Hyperliquid audit readiness

Use Krait for the first pass, then bring Zealynx in for the launch blockers

If your team is mapping HyperCore dependencies, precompile reads, deployment timing, and bridge assumptions right now, you are already in pre audit territory. Krait helps you catch cheap mistakes early. Zealynx helps you validate the system level risks before you ship.
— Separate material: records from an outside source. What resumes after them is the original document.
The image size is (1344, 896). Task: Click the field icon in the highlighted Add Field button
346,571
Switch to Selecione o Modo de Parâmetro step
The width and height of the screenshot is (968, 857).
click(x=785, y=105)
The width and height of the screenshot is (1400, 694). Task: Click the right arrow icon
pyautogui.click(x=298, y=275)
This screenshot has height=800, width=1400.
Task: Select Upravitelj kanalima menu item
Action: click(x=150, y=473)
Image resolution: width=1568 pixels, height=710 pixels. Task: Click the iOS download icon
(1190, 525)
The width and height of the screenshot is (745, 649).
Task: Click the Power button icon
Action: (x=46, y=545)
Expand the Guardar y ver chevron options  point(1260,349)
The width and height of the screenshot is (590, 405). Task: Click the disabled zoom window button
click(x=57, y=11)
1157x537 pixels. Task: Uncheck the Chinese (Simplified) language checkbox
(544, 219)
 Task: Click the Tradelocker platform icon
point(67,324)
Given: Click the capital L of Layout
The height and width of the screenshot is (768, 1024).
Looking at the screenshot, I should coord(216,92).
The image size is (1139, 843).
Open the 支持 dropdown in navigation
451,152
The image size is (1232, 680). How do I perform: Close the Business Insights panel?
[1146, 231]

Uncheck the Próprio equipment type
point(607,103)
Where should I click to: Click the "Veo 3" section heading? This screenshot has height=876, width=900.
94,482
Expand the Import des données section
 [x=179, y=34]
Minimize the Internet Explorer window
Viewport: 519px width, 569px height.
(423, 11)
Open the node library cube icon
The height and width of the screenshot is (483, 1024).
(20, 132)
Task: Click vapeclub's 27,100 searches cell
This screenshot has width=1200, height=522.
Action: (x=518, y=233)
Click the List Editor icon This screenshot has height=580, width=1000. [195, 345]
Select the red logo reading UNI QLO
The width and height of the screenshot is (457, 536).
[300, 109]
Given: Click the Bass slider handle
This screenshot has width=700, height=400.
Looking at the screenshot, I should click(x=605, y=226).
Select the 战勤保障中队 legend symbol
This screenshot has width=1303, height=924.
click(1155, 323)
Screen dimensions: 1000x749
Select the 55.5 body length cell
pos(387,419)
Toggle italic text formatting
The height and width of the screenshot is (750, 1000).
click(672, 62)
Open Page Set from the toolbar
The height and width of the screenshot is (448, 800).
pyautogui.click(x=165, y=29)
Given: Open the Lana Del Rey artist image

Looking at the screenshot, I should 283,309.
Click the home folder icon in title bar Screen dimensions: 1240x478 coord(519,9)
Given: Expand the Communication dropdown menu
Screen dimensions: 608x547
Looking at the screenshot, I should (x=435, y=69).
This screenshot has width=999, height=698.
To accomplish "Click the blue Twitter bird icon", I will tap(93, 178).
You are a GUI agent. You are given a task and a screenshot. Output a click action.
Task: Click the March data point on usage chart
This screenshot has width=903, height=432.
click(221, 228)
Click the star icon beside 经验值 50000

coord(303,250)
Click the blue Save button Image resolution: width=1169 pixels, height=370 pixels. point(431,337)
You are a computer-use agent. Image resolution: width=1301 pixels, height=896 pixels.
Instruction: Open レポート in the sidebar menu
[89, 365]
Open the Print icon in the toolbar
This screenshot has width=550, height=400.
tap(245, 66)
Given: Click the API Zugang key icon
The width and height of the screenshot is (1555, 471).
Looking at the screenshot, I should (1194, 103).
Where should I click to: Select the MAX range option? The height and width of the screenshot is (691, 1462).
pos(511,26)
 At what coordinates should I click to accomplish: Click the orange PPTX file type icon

FAQ, Hyperliquid security checklist

Do HyperEVM contracts inherit HyperBFT security automatically?
They inherit chain level ordering and finality from HyperBFT, but your application still owns contract logic, admin controls, deployment safety, integration correctness, and offchain operational risk.
What is the biggest builder mistake on Hyperliquid?
The most common mistake is treating HyperCore state like ordinary local EVM state, then using that assumption in accounting, liquidation, or permission logic without enough failure handling.
Is a Hyperliquid security checklist enough before mainnet?
No. A checklist helps catch obvious architecture and integration mistakes. If user funds, vault logic, market interactions, or bridge dependencies are involved, you still need a protocol specific security review.
When should we request a Hyperliquid audit quote?
Request a quote once the architecture, trust boundaries, deployment plan, and integration assumptions are stable enough that an auditor can review the real system, not a moving target.